YOUR INSTRUCTIONS - Copy the data exactly, keeping every line intact.

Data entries
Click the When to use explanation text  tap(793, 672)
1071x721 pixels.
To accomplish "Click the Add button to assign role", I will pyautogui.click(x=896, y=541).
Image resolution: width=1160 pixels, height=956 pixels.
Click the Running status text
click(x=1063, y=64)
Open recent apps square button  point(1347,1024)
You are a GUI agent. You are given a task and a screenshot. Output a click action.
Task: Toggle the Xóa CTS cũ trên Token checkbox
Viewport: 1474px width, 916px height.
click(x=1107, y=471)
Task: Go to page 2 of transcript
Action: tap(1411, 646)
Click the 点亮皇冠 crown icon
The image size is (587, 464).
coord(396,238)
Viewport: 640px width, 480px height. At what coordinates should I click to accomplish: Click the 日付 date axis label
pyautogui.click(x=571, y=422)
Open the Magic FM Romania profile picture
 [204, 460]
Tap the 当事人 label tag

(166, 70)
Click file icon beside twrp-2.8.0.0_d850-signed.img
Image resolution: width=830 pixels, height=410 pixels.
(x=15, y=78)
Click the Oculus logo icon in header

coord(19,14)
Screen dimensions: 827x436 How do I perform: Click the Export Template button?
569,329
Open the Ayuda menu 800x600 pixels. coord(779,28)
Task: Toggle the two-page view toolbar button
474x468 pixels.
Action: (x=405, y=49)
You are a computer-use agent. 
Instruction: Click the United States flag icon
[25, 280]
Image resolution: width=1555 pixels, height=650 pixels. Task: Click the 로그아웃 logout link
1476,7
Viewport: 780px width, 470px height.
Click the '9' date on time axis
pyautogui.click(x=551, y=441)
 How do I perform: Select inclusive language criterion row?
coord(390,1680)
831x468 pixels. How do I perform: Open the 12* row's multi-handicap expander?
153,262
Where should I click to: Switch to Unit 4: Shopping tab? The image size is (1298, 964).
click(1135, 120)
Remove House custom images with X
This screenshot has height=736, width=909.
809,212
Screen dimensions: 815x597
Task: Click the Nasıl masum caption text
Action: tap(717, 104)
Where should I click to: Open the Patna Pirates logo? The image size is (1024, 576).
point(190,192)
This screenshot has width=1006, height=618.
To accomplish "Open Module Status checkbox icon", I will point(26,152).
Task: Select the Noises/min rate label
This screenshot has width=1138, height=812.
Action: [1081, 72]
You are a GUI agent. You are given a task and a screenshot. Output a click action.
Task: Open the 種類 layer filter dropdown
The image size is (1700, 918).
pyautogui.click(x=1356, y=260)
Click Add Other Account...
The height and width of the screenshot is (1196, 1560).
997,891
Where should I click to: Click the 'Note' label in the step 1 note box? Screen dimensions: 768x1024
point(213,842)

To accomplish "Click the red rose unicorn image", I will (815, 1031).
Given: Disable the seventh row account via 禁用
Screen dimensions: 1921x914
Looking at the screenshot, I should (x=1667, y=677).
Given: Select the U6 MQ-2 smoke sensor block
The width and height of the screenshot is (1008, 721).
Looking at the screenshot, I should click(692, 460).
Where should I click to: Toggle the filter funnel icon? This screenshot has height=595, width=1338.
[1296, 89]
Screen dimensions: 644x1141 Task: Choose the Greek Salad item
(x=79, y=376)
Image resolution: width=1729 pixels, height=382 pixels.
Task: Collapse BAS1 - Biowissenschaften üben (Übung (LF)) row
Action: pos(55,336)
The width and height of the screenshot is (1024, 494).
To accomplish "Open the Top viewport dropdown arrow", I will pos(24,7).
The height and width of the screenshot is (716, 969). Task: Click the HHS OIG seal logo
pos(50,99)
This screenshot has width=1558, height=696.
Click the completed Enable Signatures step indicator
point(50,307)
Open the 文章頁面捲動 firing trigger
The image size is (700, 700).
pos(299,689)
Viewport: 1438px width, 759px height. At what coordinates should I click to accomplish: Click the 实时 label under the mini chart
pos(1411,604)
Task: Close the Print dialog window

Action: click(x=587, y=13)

COMPLETED EXERCISE -
Click the When to use explanation text  tap(793, 672)
1071x721 pixels.
To accomplish "Click the Add button to assign role", I will pyautogui.click(x=896, y=541).
Image resolution: width=1160 pixels, height=956 pixels.
Click the Running status text
click(x=1063, y=64)
Open recent apps square button  point(1347,1024)
You are a GUI agent. You are given a task and a screenshot. Output a click action.
Task: Toggle the Xóa CTS cũ trên Token checkbox
Viewport: 1474px width, 916px height.
click(x=1107, y=471)
Task: Go to page 2 of transcript
Action: tap(1411, 646)
Click the 点亮皇冠 crown icon
The image size is (587, 464).
coord(396,238)
Viewport: 640px width, 480px height. At what coordinates should I click to accomplish: Click the 日付 date axis label
pyautogui.click(x=571, y=422)
Open the Magic FM Romania profile picture
 [204, 460]
Tap the 当事人 label tag

(166, 70)
Click file icon beside twrp-2.8.0.0_d850-signed.img
Image resolution: width=830 pixels, height=410 pixels.
(x=15, y=78)
Click the Oculus logo icon in header

coord(19,14)
Screen dimensions: 827x436 How do I perform: Click the Export Template button?
569,329
Open the Ayuda menu 800x600 pixels. coord(779,28)
Task: Toggle the two-page view toolbar button
474x468 pixels.
Action: (x=405, y=49)
You are a computer-use agent. 
Instruction: Click the United States flag icon
[25, 280]
Image resolution: width=1555 pixels, height=650 pixels. Task: Click the 로그아웃 logout link
1476,7
Viewport: 780px width, 470px height.
Click the '9' date on time axis
pyautogui.click(x=551, y=441)
 How do I perform: Select inclusive language criterion row?
coord(390,1680)
831x468 pixels. How do I perform: Open the 12* row's multi-handicap expander?
153,262
Where should I click to: Switch to Unit 4: Shopping tab? The image size is (1298, 964).
click(1135, 120)
Remove House custom images with X
This screenshot has height=736, width=909.
809,212
Screen dimensions: 815x597
Task: Click the Nasıl masum caption text
Action: tap(717, 104)
Where should I click to: Open the Patna Pirates logo? The image size is (1024, 576).
point(190,192)
This screenshot has width=1006, height=618.
To accomplish "Open Module Status checkbox icon", I will point(26,152).
Task: Select the Noises/min rate label
This screenshot has width=1138, height=812.
Action: [1081, 72]
You are a GUI agent. You are given a task and a screenshot. Output a click action.
Task: Open the 種類 layer filter dropdown
The image size is (1700, 918).
pyautogui.click(x=1356, y=260)
Click Add Other Account...
The height and width of the screenshot is (1196, 1560).
997,891
Where should I click to: Click the 'Note' label in the step 1 note box? Screen dimensions: 768x1024
point(213,842)

To accomplish "Click the red rose unicorn image", I will (815, 1031).
Given: Disable the seventh row account via 禁用
Screen dimensions: 1921x914
Looking at the screenshot, I should (x=1667, y=677).
Given: Select the U6 MQ-2 smoke sensor block
The width and height of the screenshot is (1008, 721).
Looking at the screenshot, I should click(692, 460).
Where should I click to: Toggle the filter funnel icon? This screenshot has height=595, width=1338.
[1296, 89]
Screen dimensions: 644x1141 Task: Choose the Greek Salad item
(x=79, y=376)
Image resolution: width=1729 pixels, height=382 pixels.
Task: Collapse BAS1 - Biowissenschaften üben (Übung (LF)) row
Action: pos(55,336)
The width and height of the screenshot is (1024, 494).
To accomplish "Open the Top viewport dropdown arrow", I will pos(24,7).
The height and width of the screenshot is (716, 969). Task: Click the HHS OIG seal logo
pos(50,99)
This screenshot has width=1558, height=696.
Click the completed Enable Signatures step indicator
point(50,307)
Open the 文章頁面捲動 firing trigger
The image size is (700, 700).
pos(299,689)
Viewport: 1438px width, 759px height. At what coordinates should I click to accomplish: Click the 实时 label under the mini chart
pos(1411,604)
Task: Close the Print dialog window

Action: click(x=587, y=13)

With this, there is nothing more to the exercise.